- Education: University of Pretoria; University of Cape Town;
- Occupations: Medical Specialist, Transplant Surgeon and Dean: Faculty of Medicine and Health Sciences, Stellenbosch University

= Elmi Muller =

South African medical specialist

Elmi Muller is a South African medical specialist who specialised in General Surgery and Transplantation. She currently performs kidney as well as liver transplants in both adults and children. She is the past President of the Southern African Transplantation Society who pioneered an organ transplant programme at Groote Schuur Hospital in Cape Town for HIV positive patients using HIV positive donors. She also serves on the Executive committee of The Transplantation Society of which she currently is the vice-president. Elmi was the Chair/Head of the Division of General Surgery at Groote Schuur Hospital, University of Cape Town. She currently serves as Dean: Faculty of Medicine and Health Sciences at Stellenbosch University.

== Biography ==
Elmi Muller has been a full-time medical specialist at Groote Schuur Hospital and UCT Private Academic Hospital since 2007. Since 2007 she has been involved in many organ transplant-related outreach and education programmes for the public and the medical profession in South Africa. She is also an active participant in the International Society of Nephrology's Educational Ambassador program and has provided training and teaching in the field of Transplantation and Surgery in several African countries. Elmi has been co-chairing the Declaration of Istanbul Custodian Group between 2014 and 2018. Muller co-chaired the 2018 edition of the Declaration .
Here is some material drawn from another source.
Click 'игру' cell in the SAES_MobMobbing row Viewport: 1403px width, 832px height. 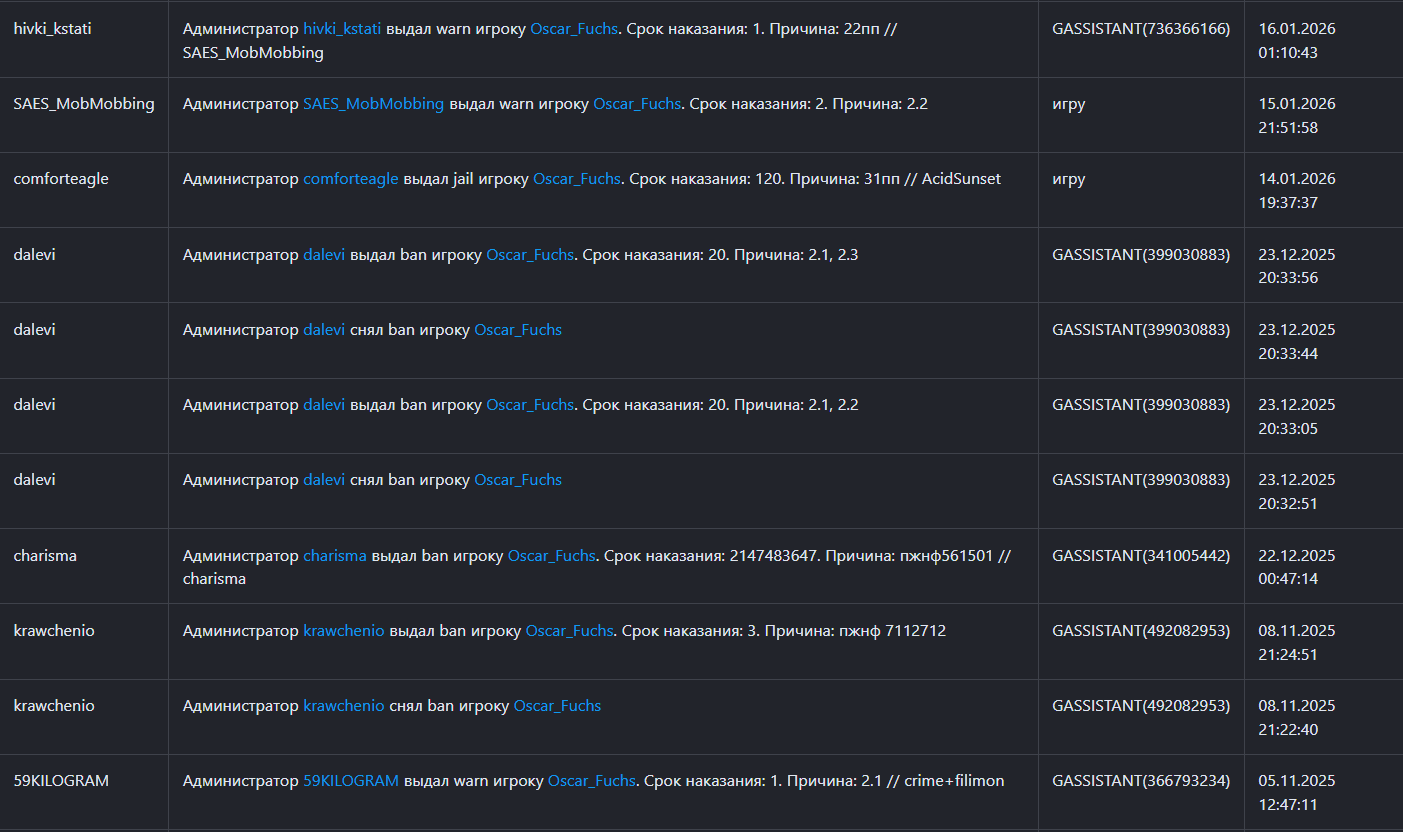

She pioneered an HIV positive-to-positive organ transplantation at Groote Schuur Hospital in Cape Town. This was the first program in the world to use HIV positive donors for HIV positive recipients. The outcomes of these transplants had been published in the New England Journal of Medicine. Her work had been featured in many journals The Lancet also published a profile on her in 2012 called Elmi Muller: bending rules, changing guidelines, making history.

Known as the pioneering clinician who performed the first HIV-positive-to-positive kidney transplants in the world, Prof Elmi Muller, has recently been appointed as the new Dean of the Faculty of Medicine and Health Sciences at Stellenbosch University (SU).
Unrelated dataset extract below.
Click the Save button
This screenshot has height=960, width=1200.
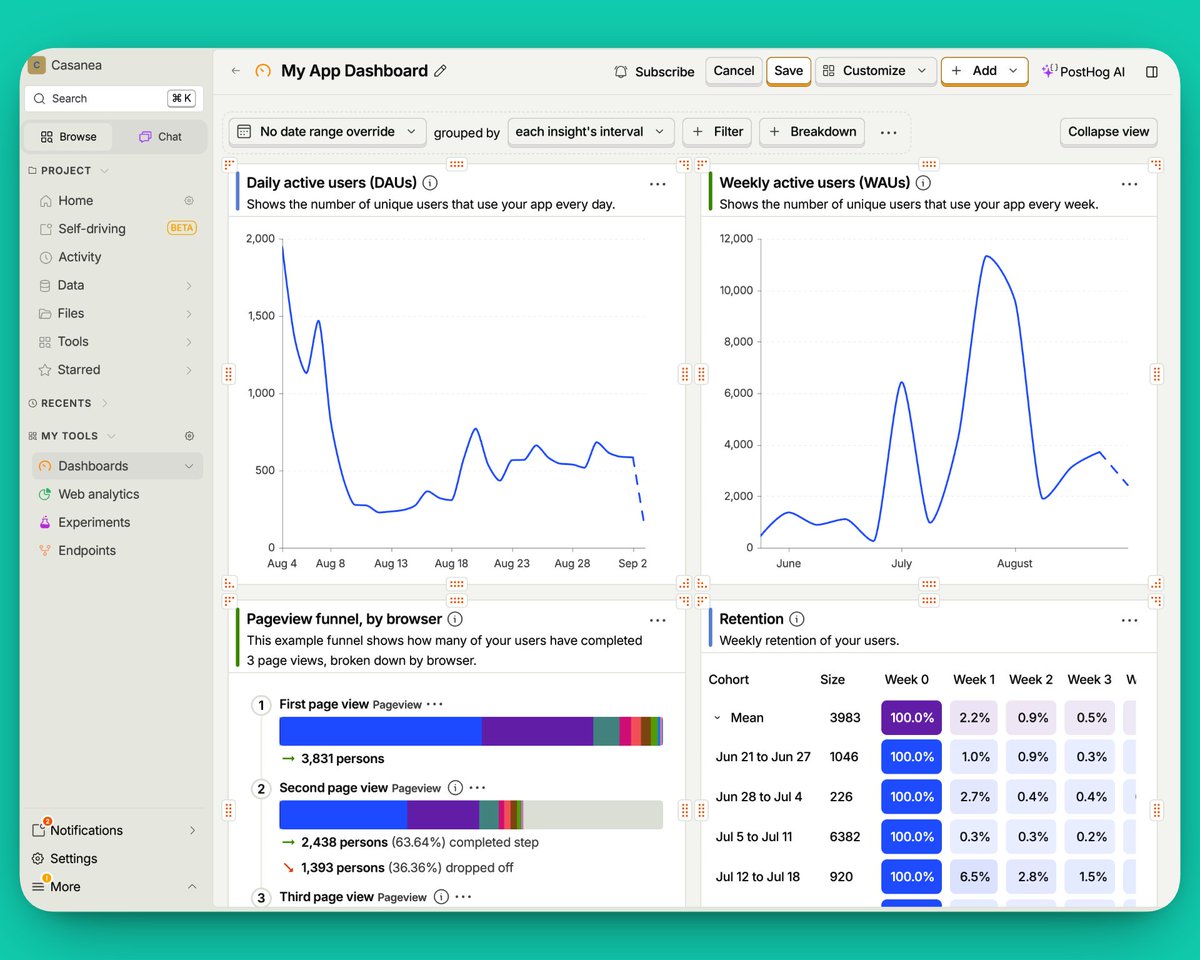tap(788, 71)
Muller, was Head of both the Division of General Surgery and the Transplant Unit in the Groote Schuur Hospital at the University of Cape Town (UCT), and succeeded Prof Jimmy Volmink whose second term has come to an end on January 1, 2022. Muller is the first woman to be appointed as Dean of the Faculty.

==Education==
After graduating with a M.B. Ch.B. from the University of Pretoria in 1995, Muller was awarded a M.Med. (Surgery) in 2007, as well as PhD (Surgery) degree in 2018 from the University of Cape Town (UCT).

==Professional memberships==
A member of the UK's Royal College of Surgeons and a Fellow of the College of Surgeons in South Africa, Muller was awarded Fellowship of the American College of Surgeons in 2013.

==Awards and accolades==
Muller received the Transplantation Society's Women in Transplant Hero Award in 2016 and became an honorary member of the European Surgical Association in the same year. In 2014 she was the recipient of CEO Magazine's Most Influential Woman in Business and Government: Africa award, and was the winner of the health care category of the Most Influential Women in Africa in 2013. She and was the winner of the Checkers Shoprite Woman of the Year award in the health care section for 2011.

==Other projects==
Muller is involved in creating equitable organ allocation systems in South Africa, setting up guidelines and processes for kidney and liver allocation in the Western Cape and the rest of the country.